- Born: April 21, 1984 Baku, Azerbaijan SSR, Soviet Union
- Genres: Meykhana
- Occupation: Singer
- Years active: 2001–2022
- Spouse: Naila Suleymanzadeh ​ ​(m. 2010; div. 2019)​

= Rashad Daghly =

Rashad Daghly (Rəşad Dağlı, born April 21, 1984, in Baku, Azerbaijan SSR), also known as Rashad Vagif oglu Amirov, is an Azerbaijani meykhana performer.

Daghly gained popularity under the mentorship of Nizami Remzi and participated in the "De gelsin" meykhana competition in 2001 and 2011, which aired on Azerbaijani TV channels.

In 2010, Daghly married Naila Suleymanzadeh, and they have two children. However, their marriage ended in August 2019 after Suleymanzadeh filed for divorce, citing domestic disputes, and filed a petition with the Xetai District Court.

Daghly appeared on the ANS TV reality show "Mashin Show" in 2015 but was involved in a car accident in June 2016 on the Baku-Qazakh highway, resulting in a broken arm for him and leg injuries for the car's owner, Perviz Bulbule.

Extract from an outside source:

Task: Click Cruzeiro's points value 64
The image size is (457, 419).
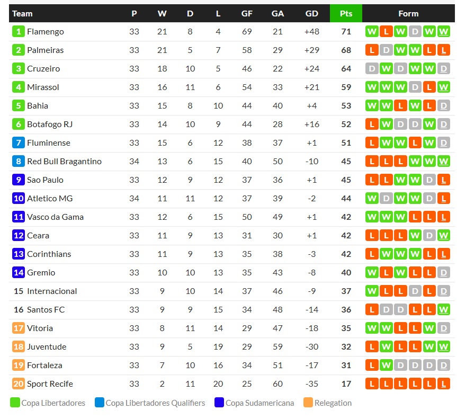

On November 9, 2022, Daghly was involved in a fatal altercation with Iskender Mehtiyev in the Qaradag district of Baku. During an argument, Daghly reportedly stabbed Iskender 14 times, causing him to suffer a heart attack and die. Daghly threw Iskender's body out of the car and fled the scene but later turned himself in to the police, confessing to the crime. Daghly claimed that he had acted in self-defense, stating that he was being blackmailed by Mehtiyev. The Qaradag District Court subsequently charged Daghly with murder with intent under Article 120.1 of the Criminal Code and sentenced him to 9 years and 6 months in prison.